Es kommt immer wieder vor, dass inhaftierte Personen aus gesundheitlichen Gründen während der Untersuchungs- oder Sicherheitshaft etc. von der Behörde (Staatsanwaltschaften etc.) in eine Klinik eingewiesen werden müssen. Kosten, welche weder von der Krankenversicherung noch vom Kanton getragen werden, sind – die Bedürftigkeit der betroffenen Person vorausgesetzt – von der Sozialhilfe zu übernehmen.

4.1.      Ausserkantonaler Spital- bzw. Klinikaufenthalt

Müssen Inhaftierte mit Wohnsitz im Kanton in einer ausserkantonalen Klinik untergebracht werden, trägt das Gesundheitsamt die medizinisch bedingten Mehrkosten. Bei den Bewachungskosten auf einer Bewachungsstation eines Spitals handelt es sich um durch die Justiz zu übernehmende Kosten.

4.2.      Nicht durch die Sozialhilfe zu deckende Kosten

Kosten für medizinische Untersuchungen, die im Zusammenhang mit der Strafuntersuchung stehen (z. B. Darmröntgen bei Verdacht auf Drogentransport mit so genannten Fingerlingen, Hafterstehungsgutachten), sind Strafuntersuchungskosten. Für die Übernahme solcher Kosten ist weder eine Kranken- oder Unfallversicherung zuständig noch können sie über die Sozialhilfe gedeckt werden.

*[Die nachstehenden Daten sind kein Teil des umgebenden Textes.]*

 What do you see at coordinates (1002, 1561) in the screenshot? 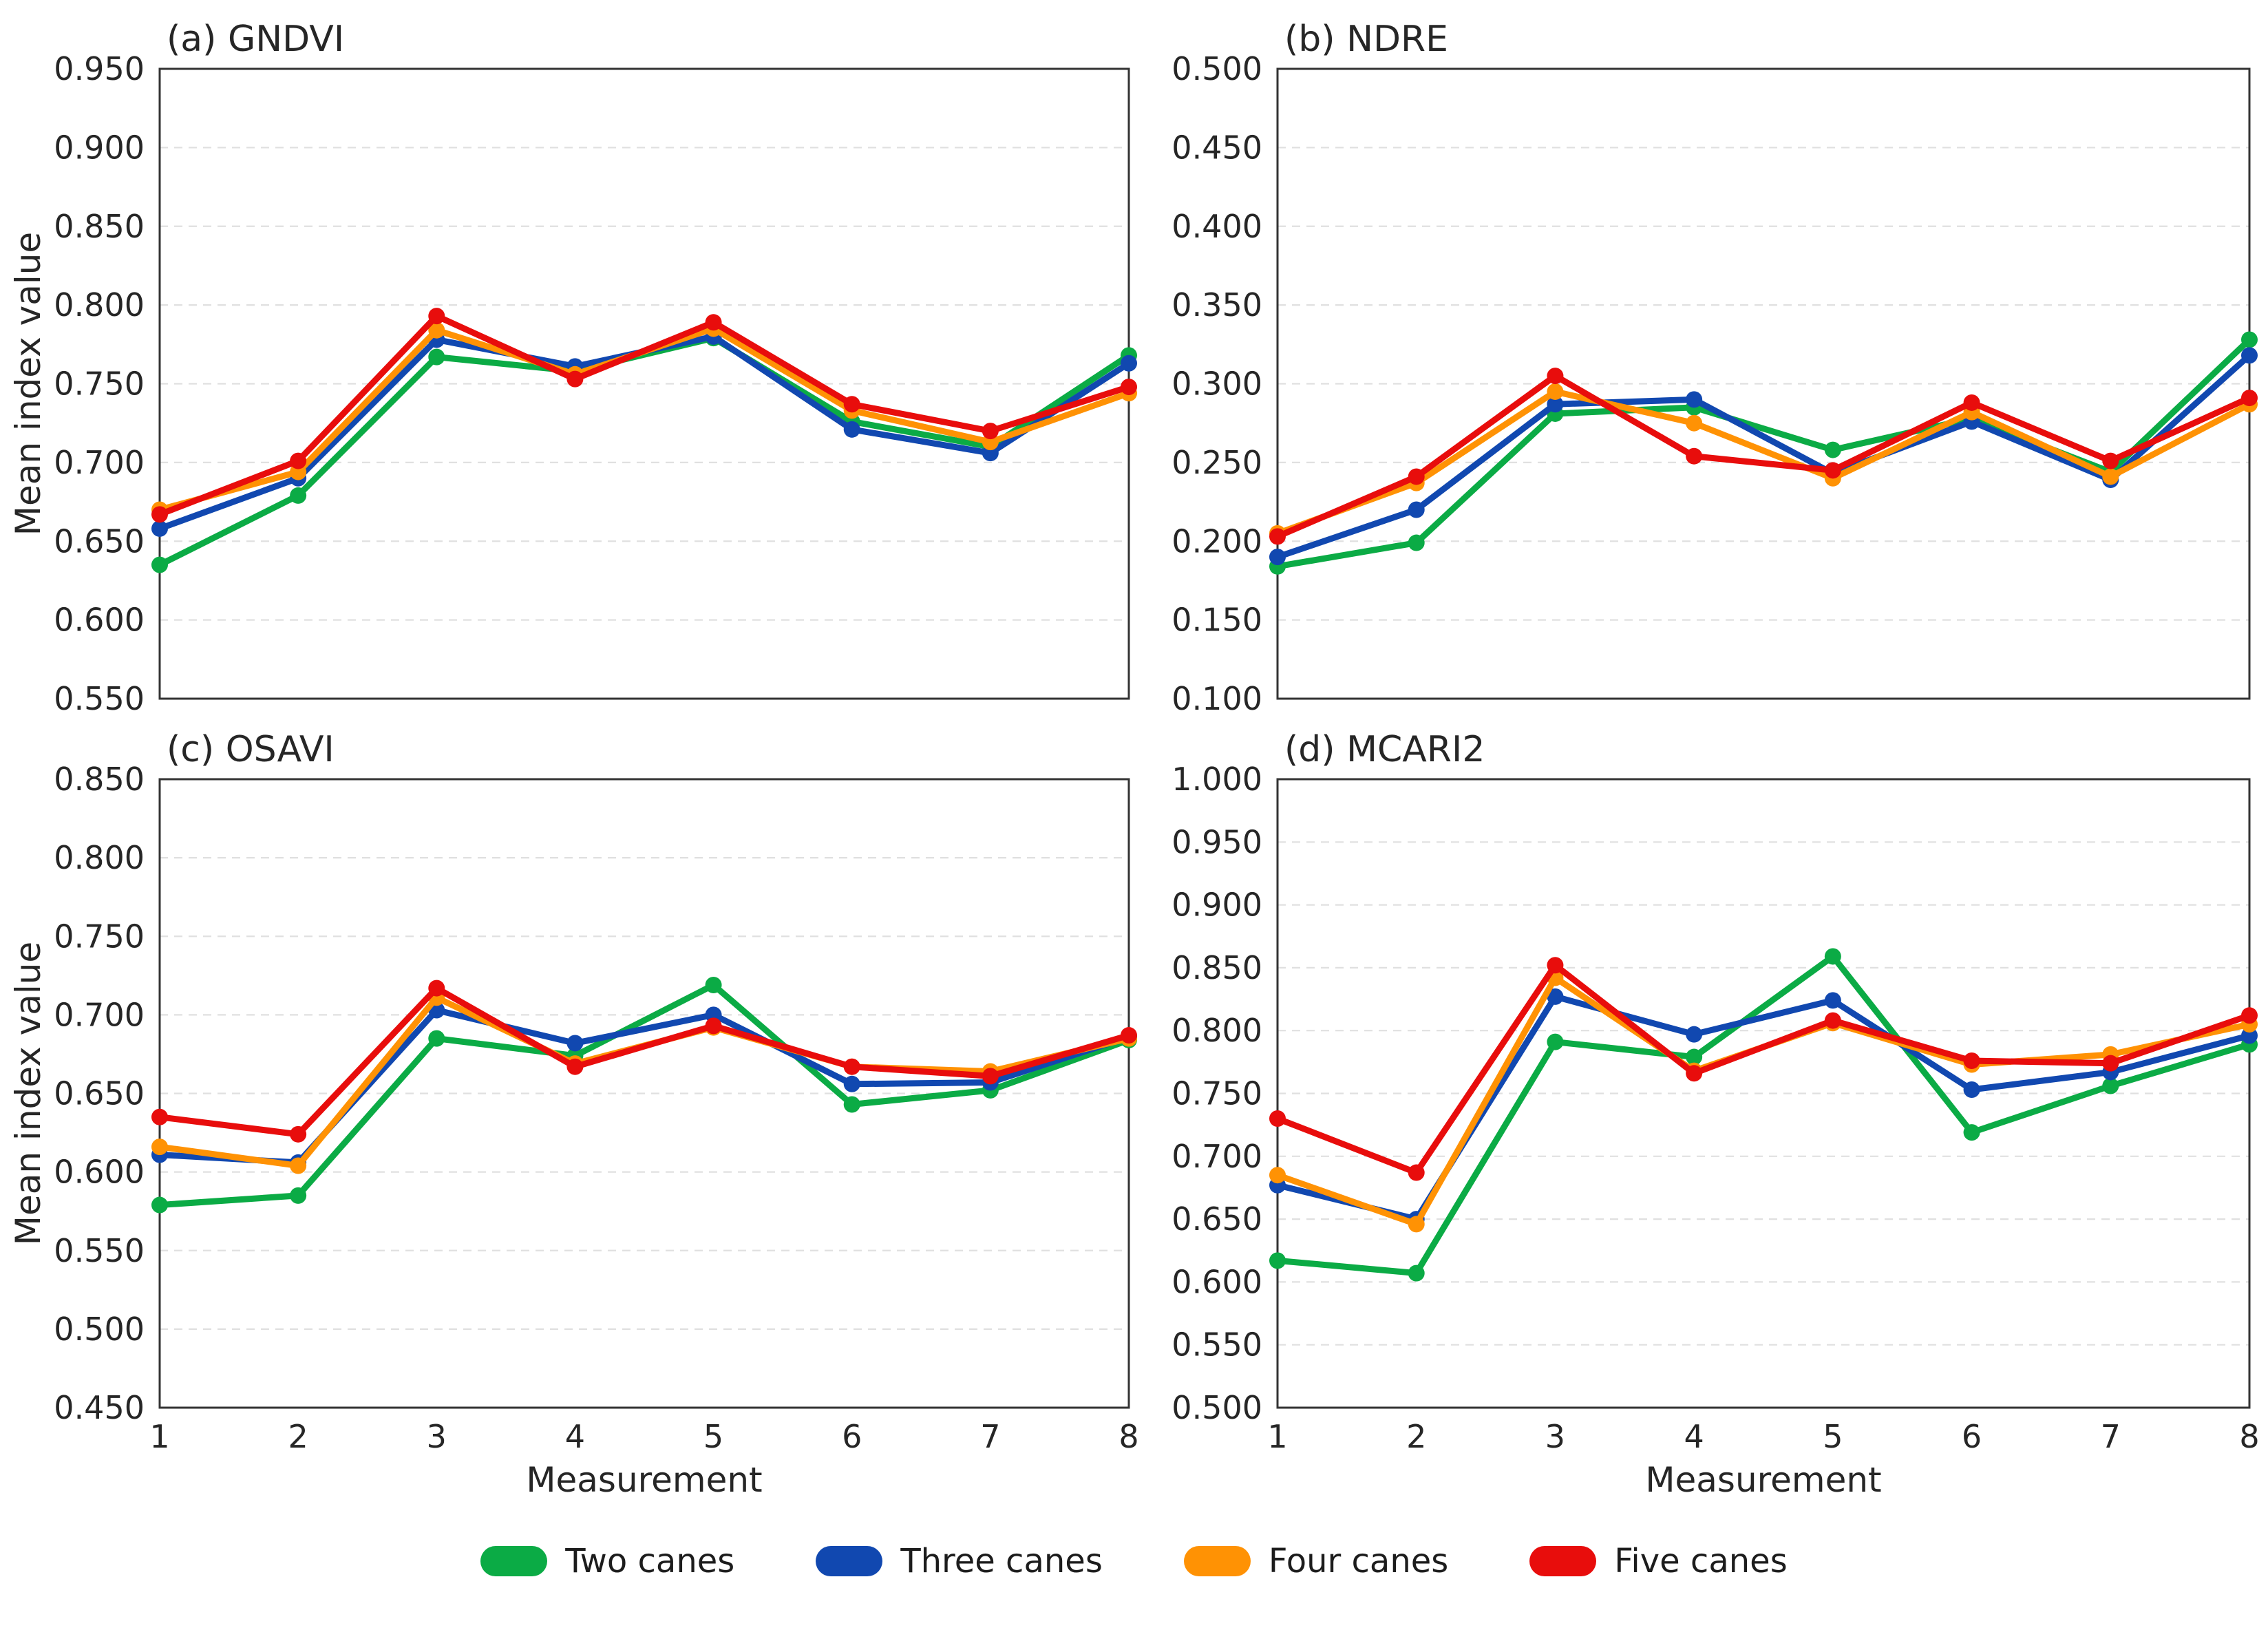
I see `legend-label: Three canes` at bounding box center [1002, 1561].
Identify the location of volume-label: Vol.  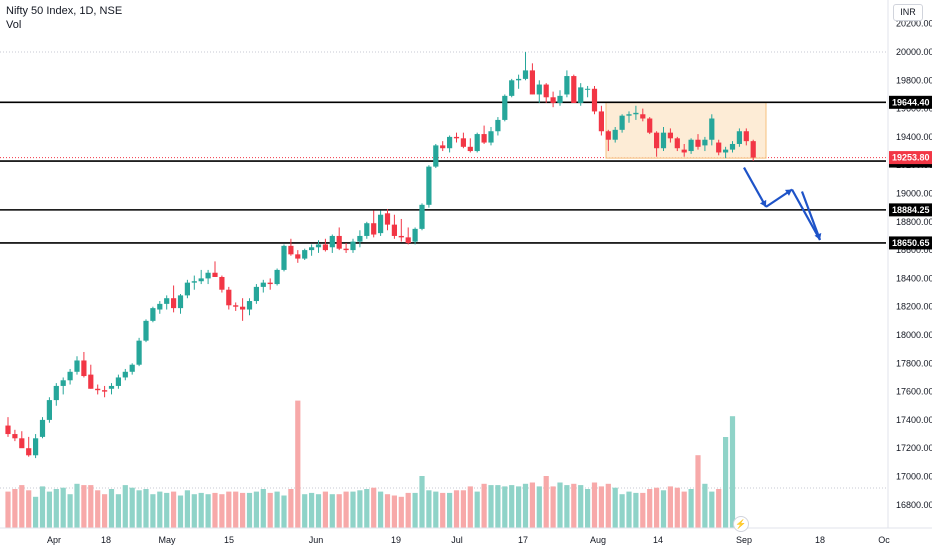
(14, 25).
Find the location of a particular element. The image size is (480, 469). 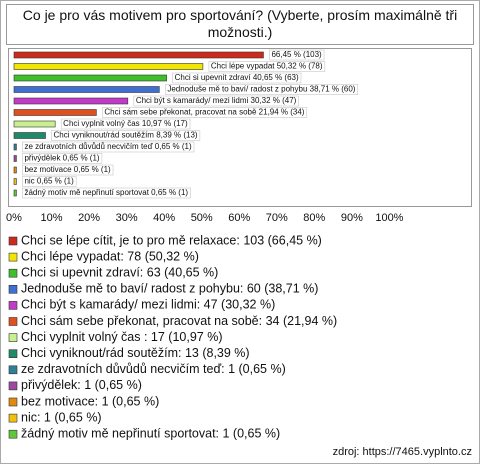

legend-label: bez motivace: 1 (0,65 %) is located at coordinates (90, 401).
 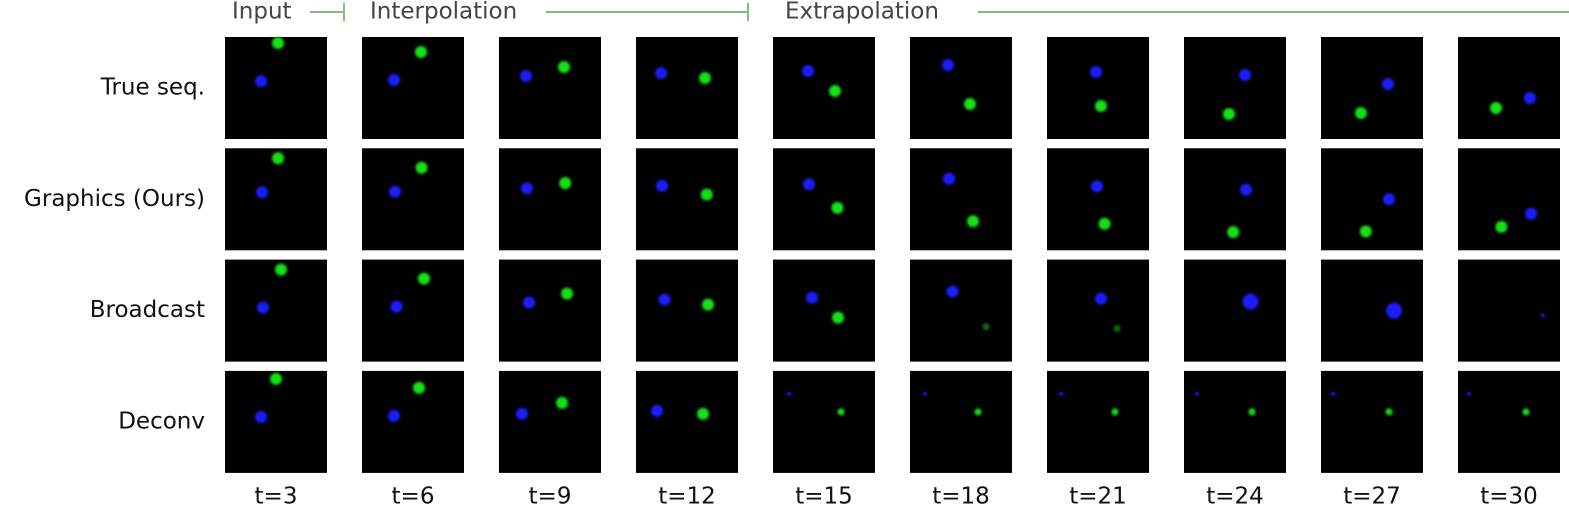 What do you see at coordinates (148, 310) in the screenshot?
I see `row-label: Broadcast` at bounding box center [148, 310].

5. Verfahren bei Kostentragung durch die öffentliche Sozialhilfe

Sind nicht zu den Haftkosten gehörende Auslagen des notwendigen Lebensbedarfs zu decken und verfügen die betreffenden Personen nicht über die erforderlichen Mittel, so haben sie grundsätzlich Anspruch auf Sozialhilfeleistungen. Voraussetzung dafür ist, dass die Anstaltsleitung (oder der Sozialdienst) beim zuständigen Sozialdienst vorgängig bzw. fristgemäss um Kostengutsprache ersucht. Zu beachten ist, dass Personen mit illegalem Aufenthalt lediglich Anspruch auf Nothilfe im Sinne von Art. 12 BV, d.h. auf die für das Überleben notwendigen Mittel haben.

Das Gesuch um Kostengutsprache hat neben den Personalien und den Haftdaten der jeweiligen Person Angaben über Notwendigkeit, Art, Umfang und Dauer der Leistungen zu enthalten. Ebenfalls muss es Angaben über eine mögliche Eigenbeteiligung aus eigenen Mitteln oder solchen auf dem Insassenkonto enthalten, sowie eine Begründung, weshalb keine Eigenbeteiligung möglich ist. Das Gesuch um Ausrichtung von Sozialhilfeleistungen wird vom Berechtigten mitunterzeichnet. Er bestätigt so, dass die Angaben den Tatsachen entsprechen. Bei medizinischen Massnahmen muss ein zahnärztliches oder ärztliches Zeugnis beigelegt werden.

Die öffentliche Sozialhilfe muss in ihren Bereich fallende Auslagen (Sozialhilfekosten) nur dann übernehmen, wenn sie erforderlich und in ihrer Höhe angemessen bzw. möglichst gering sind, form- und fristgerecht um Kostengutsprache ersucht worden ist und keine anderen Kostenträgerinnen oder -träger zur Verfügung stehen.

6. Sozialhilferechtliche Zuständigkeit

Zur Leistung von wirtschaftlicher Hilfe zuständig sind die Wohngemeinden der Anstaltsinsassinnen und -insassen. Dabei ist in der Regel auf den Wohnsitz vor dem Anstaltseintritt abzustellen. Der Aufenthalt in einer Straf- oder Massnahmenvollzugsanstalt zwecks Untersuchungs-, Sicherheitshaft oder ausländerrechtlicher Haft beendigt einen bestehenden Unterstützungswohnsitz nicht und vermag auch keinen neuen zu begründen (Art. 5 ZUG und Art. 9 Abs. 3 ZUG). Für die Aufrechterhaltung des Krankenversicherungsschutzes ist die letzte zivilrechtliche Wohnsitzgemeinde zuständig (Art. 3 KVG und 6 KVG in Verbindung mit Art. 23 ff. ZGB). Dies gilt auch dann, wenn die inhaftierte Person vor der Verhaftung über keinen festen Wohnort mehr verfügt hat (vgl. Art. 24 Abs. 1 ZGB).

Sonderregelungen Asyl

Personen ohne Aufenthaltsbewilligung (rechtskräftiger negativer Asylentscheid und Wegweisung) haben lediglich Anspruch auf Leistungen der Nothilfe.